:: What you will do ::
Update the part of the data that opens with the line containing "For every named" and closes with the line containing "처음으로 (852, 17)" by replacing "target" with "item", changing nothing else. Give back only those lines.

:: Data lines ::

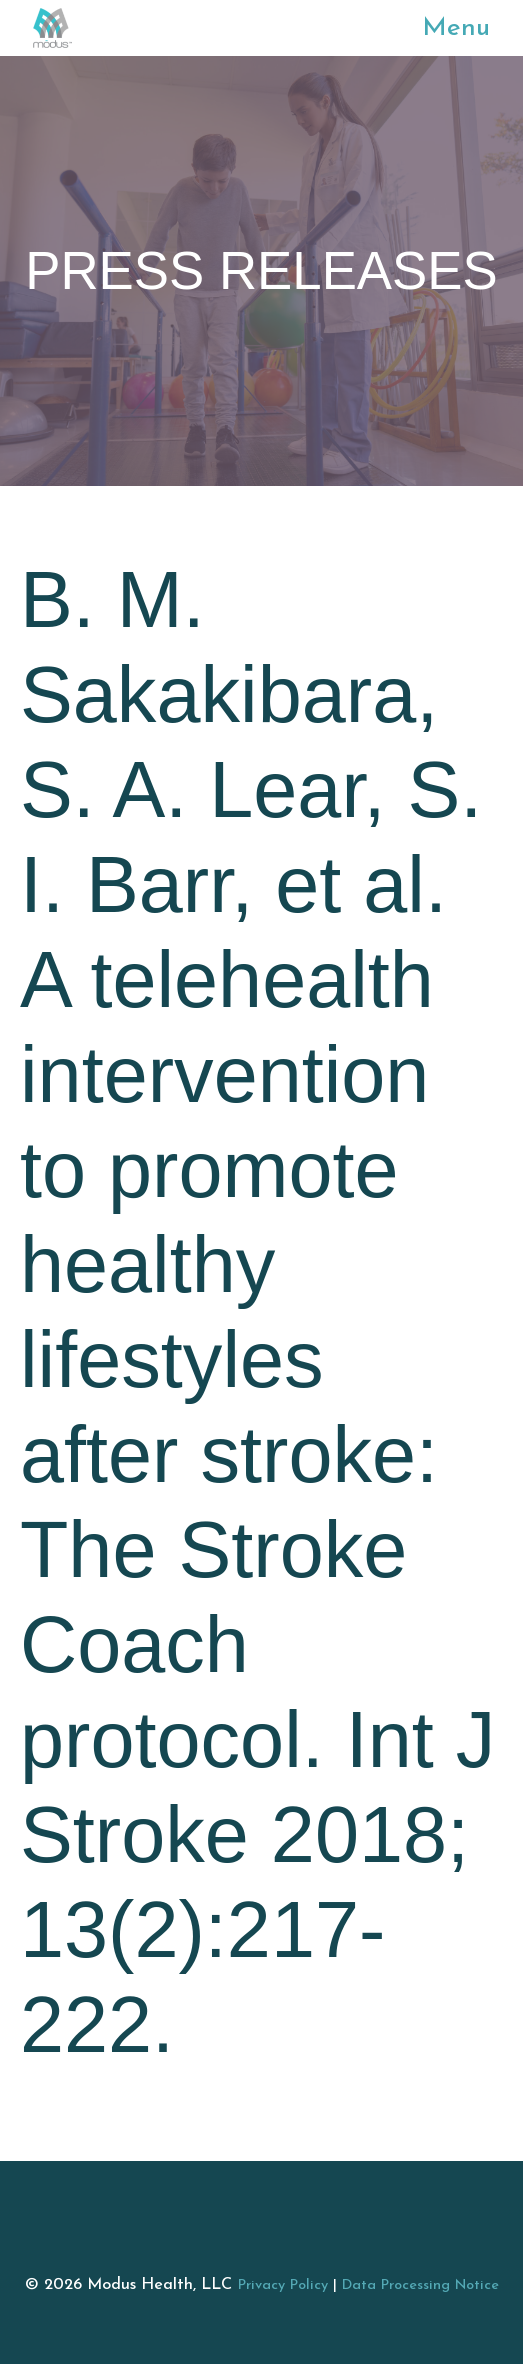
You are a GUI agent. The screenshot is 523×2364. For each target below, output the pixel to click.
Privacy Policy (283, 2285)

---

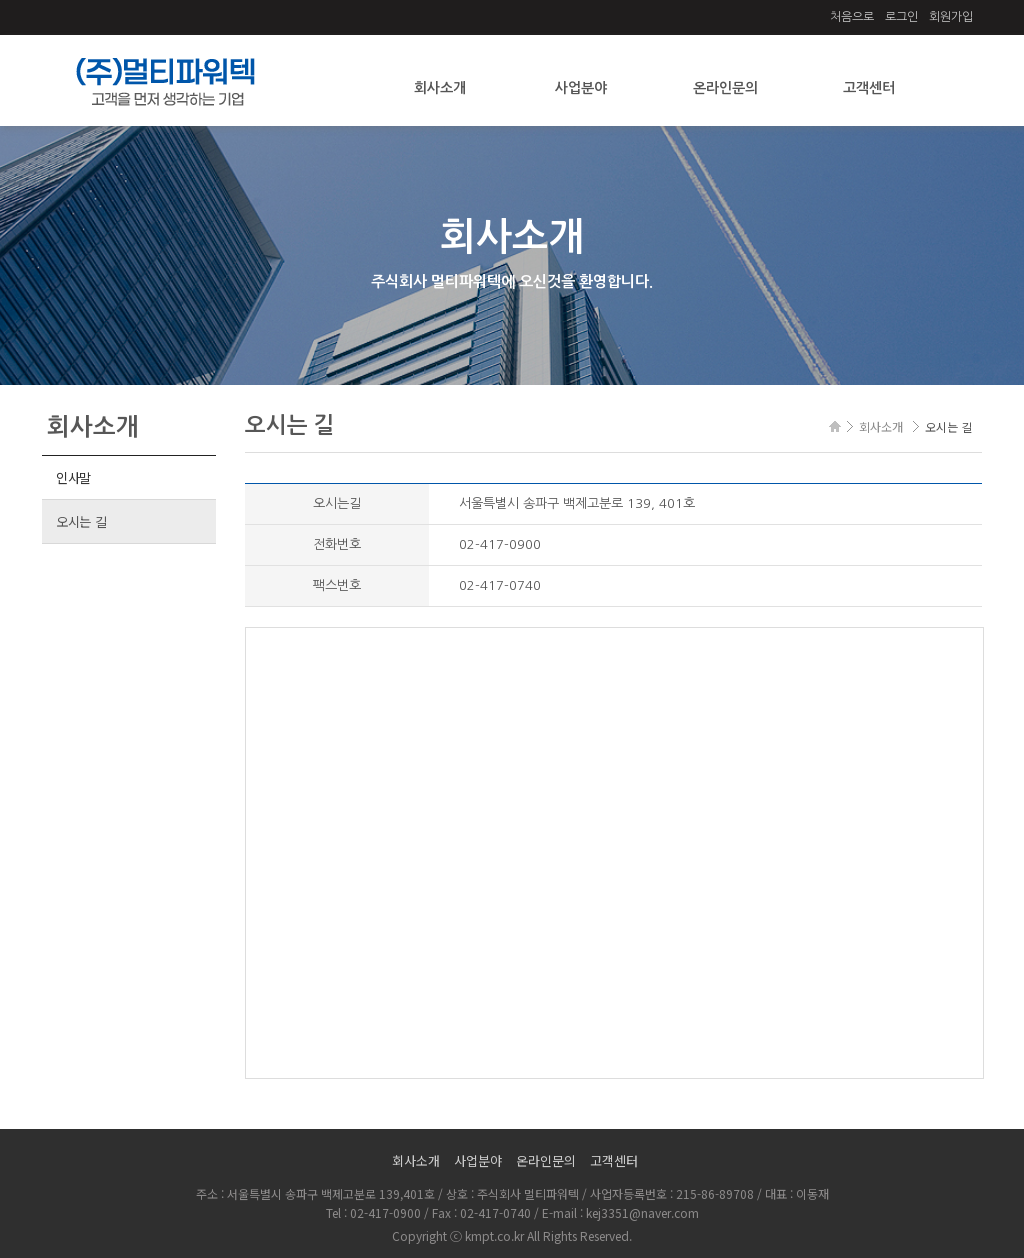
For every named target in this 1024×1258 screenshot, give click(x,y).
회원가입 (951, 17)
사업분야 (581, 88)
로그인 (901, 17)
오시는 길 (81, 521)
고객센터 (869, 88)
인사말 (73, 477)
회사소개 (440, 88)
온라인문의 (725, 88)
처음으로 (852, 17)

:: Finished answer ::
For every named item in this 1024×1258 screenshot, give click(x,y).
회원가입 (951, 17)
사업분야 (581, 88)
로그인 (901, 17)
오시는 길 (81, 521)
고객센터 (869, 88)
인사말 (73, 477)
회사소개 (440, 88)
온라인문의 (725, 88)
처음으로 (852, 17)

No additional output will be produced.